### Input for this task
___
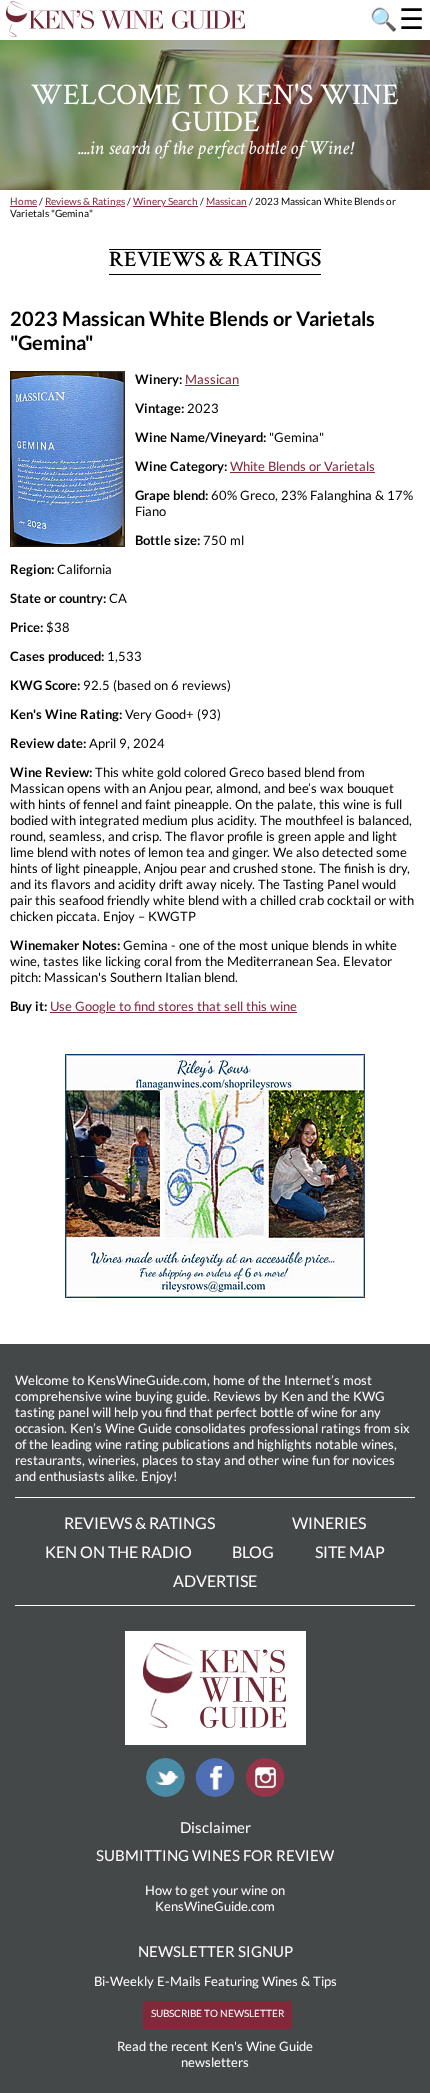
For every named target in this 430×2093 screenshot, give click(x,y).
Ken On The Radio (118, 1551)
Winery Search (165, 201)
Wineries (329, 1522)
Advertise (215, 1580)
___
### How to complete this task
What is needed is a word-for-word restatement of the entries, minus any pictures.

### Result of this exercise
For every named target in this 430×2093 screenshot, give click(x,y).
Ken On The Radio (118, 1551)
Winery Search (165, 201)
Wineries (329, 1522)
Advertise (215, 1580)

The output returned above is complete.